What you are asked to do
Continue the excerpt on salinity tolerance in avocado rootstocks, starting right after its last sentence.

** Selected excerpt follows **

The differences among root-stocks for sodium content in new growth were consistent with plant characteristics. The rootstocks with the best appearance, height and fresh weight (Table 3), Toro Canyon and Duke 7, had the lowest Na⁺ contents (Fig. 4). The other four rootstocks had significantly higher Na⁺ contents in new growth and leaves.

Plant appearance was negatively correlated with Na⁺ content of new growth and Cl^- content of stems with correlation coefficients of -0.52 and -0.43, respectively. The coefficient of determination, R² , was 0.48. We believe this suggests more than a simple additive effect. Time is also a factor. Sodium injury of new growth can occur before Cl^- levels in leaves become injurious. These Na⁺ results indicate plant sampling to assess salinity damage in avocado should include samples of new growth in addition to mature leaves.

When salinity injury occurs during early growth stages, poor plant appearance and growth is a logical consequence. Similar salinity effects have been reported by Maas and Grieve (1990) for other plant systems. They report that salinity stress during spike apex development of wheat had the largest affect on yield.

Conclusions

'Hass’ growth on Toro Canyon and Duke 7 clonal rootstocks exhibited better tolerance to salinity than on Thomas, Parida, G755B and Barr Duke clonal rootstocks. Chloride and Na⁺ content of stems, new growth, and mature leaves increased with increasing salinity and were considerably higher than Cl^- levels in new growth and Na+ levels in mature leaves. Rootstocks also affected the partitioning of these ions in plant tissue. Toro Canyon and Duke 7 had the lowest Cl^- levels in mature leaves and the lowest Na+ levels in new growth. Plant appearance among all rootstocks was negatively correlated with these two parameters. Measurement of Na⁺ in new growth may be a good indicator of impending salinity stress. Genetic selection of rootstocks may result in improved salt tolerance of avocados, but data from mature trees are needed to confirm this hypothesis.

** End of Selected excerpt **
** Material provided follows **

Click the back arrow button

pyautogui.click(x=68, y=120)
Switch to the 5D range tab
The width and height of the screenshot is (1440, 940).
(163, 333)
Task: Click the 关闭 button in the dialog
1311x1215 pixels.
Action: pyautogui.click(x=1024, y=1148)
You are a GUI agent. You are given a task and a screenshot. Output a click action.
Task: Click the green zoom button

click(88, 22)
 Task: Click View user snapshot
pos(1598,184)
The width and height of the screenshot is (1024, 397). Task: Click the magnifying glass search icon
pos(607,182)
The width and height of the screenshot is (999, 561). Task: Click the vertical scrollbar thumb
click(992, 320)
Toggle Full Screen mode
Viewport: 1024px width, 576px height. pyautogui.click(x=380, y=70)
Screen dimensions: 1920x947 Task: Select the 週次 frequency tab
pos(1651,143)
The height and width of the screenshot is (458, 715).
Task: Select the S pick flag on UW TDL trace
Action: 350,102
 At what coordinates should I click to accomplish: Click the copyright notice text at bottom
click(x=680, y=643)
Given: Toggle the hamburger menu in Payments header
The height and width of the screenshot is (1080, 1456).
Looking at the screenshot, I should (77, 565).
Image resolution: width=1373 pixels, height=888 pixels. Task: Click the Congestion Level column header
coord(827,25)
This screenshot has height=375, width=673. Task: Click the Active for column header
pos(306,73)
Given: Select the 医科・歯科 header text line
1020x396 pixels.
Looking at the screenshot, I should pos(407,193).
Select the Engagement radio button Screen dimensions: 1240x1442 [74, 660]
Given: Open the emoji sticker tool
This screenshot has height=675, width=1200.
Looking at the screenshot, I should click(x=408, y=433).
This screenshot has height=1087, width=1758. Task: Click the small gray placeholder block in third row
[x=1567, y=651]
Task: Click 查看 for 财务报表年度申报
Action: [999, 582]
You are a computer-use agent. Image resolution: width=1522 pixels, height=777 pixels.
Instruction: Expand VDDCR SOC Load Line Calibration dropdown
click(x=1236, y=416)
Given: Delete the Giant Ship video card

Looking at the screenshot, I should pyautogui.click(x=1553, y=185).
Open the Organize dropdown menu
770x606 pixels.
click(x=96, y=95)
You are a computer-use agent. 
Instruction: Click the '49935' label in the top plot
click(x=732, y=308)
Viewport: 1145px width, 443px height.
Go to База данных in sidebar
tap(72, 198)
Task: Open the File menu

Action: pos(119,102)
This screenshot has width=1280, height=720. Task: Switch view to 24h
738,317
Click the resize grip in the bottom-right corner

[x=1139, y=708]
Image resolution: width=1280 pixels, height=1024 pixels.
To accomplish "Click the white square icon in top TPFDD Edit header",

** End of Material provided **

Answer
Literature Cited

Ben-Ya'Acov, A.D. 1970. Characteristics associated with salt tolerance in avocados grafted on Mexican and West Indian rootstocks. Proc. Inter. Hort. Cong. 18th (Tel Aviv) I. p. 135.

Downton, W.J.S. 1978. Growth and flowering in salt-stressed avocado trees. Austral. J. Agr. Res. 29:523-534.

Gustafson, C.D., A. Kadman, and A. Ben-Ya'Acov. 1970. ²²Sodium distribution in arched grafted avocado plants. Proc. 18th Inter. Hort. Cong. I. p. 135.

Kadman, A. 1963. The uptake and accumulation of chloride in avocado leaves and the tolerance of avocado seedings under saline conditions. Proc. Amer. Soc. Hort. Sci. 83:280-286.

Kadman, A. 1964. The uptake and accumulation of sodium in avocado seedlings. Proc. Amer. Soc. Hort. Sci. 85:179-182.

Maas, E.V. 1990. Crop Salt Tolerance. In: K.K. Tanji (ed.). Agricultural Salinity Assessment and Management. ASCE Manual and Reports on Engineering. No. 71. ASCE, New York, New York. pp. 263-304.

Maas, E.V., and C.M. Grieve. 1990. Spike and leaf development in salt-stressed wheat. Crop Science 30:1309-1313.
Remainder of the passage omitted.